WASHINGTON - June 9 - Following the passage of the Communications Opportunity, Promotion and Enhancement Act , Free Press cofounder Robert W. McChesney issued the following statement on behalf of the Savetheinternet.com coalition:
"Passage of major telecom legislation without enforceable Net Neutrality is a low point in the history of US policymaking. The telephone-cable Internet duopoly providers deluged Congress with an army of lobbyists, countless millions spent on misleading PR spin and outright lies, and a single-minded determination to put their bottom line ahead of the democratic principles of an open, neutral Internet.
"If we lose Net Neutrality, we lose the most promising method for regular people to access and provide diverse and independent news, information and entertainment. We will see the Internet become like cable TV: a handful of massive companies will decide what you can see and how much it will cost.
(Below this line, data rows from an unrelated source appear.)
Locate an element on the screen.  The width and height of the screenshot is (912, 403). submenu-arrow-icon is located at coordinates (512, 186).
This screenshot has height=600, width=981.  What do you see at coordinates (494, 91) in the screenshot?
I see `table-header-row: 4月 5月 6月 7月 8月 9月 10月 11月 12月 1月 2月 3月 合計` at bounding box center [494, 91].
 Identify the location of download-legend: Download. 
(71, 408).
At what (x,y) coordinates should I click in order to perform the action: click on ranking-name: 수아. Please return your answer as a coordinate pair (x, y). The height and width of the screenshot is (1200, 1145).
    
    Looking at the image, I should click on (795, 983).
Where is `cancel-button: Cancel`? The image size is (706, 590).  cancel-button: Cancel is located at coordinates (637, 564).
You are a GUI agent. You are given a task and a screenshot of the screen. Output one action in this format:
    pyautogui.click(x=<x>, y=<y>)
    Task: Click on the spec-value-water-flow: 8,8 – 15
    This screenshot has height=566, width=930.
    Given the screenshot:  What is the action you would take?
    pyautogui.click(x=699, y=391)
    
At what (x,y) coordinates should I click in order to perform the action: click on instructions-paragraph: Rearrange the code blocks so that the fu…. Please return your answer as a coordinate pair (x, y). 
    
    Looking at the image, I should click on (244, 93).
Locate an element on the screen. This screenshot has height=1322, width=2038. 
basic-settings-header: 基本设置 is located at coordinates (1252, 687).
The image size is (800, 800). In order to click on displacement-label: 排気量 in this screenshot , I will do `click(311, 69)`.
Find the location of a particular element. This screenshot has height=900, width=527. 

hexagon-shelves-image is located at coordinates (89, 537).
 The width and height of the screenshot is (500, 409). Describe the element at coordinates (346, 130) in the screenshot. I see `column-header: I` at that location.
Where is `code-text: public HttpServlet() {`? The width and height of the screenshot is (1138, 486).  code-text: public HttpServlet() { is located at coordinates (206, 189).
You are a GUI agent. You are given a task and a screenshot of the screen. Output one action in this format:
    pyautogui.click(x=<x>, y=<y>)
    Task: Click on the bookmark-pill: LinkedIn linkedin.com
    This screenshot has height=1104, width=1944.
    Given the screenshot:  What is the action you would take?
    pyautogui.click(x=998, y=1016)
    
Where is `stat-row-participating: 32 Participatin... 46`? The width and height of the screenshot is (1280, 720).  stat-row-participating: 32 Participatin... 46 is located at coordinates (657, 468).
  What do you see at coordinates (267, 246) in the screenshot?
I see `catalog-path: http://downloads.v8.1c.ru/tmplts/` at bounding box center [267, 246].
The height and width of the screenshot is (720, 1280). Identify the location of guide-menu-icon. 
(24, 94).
Gone will be the entrepreneurship and innovation that has made the Internet the most important cultural and economic engine of our times.
"The Senate cannot ignore the massive right-left coalition of Americans that have unified behind Net Neutrality: over 750,000 individuals, nearly every consumer group, the Internet's founders, and a rapidly growing coalition of nearly every industry that relies on the Internet.
"In the past two months, net neutrality has gone from little-known tech jargon to the most contentious issue in the COPE Act. The hundreds of thousands of Americans who signed the SaveTheInternet.com petition, added the coalition to their MySpace accounts, voted pro-net neutrality videos to the front page of YouTube.com and called their Members of Congress represent the tweak of the tiger's tail. The House vote is a pyrrhic victory for the telecom lobby. Momentum to defend net neutrality will only grow as Americans realize that the threat to internet freedom is real. Senators can expect to hear their constituents loud and clear on their responsibility to protect net neutrality and we will be watching closely to make sure they listen."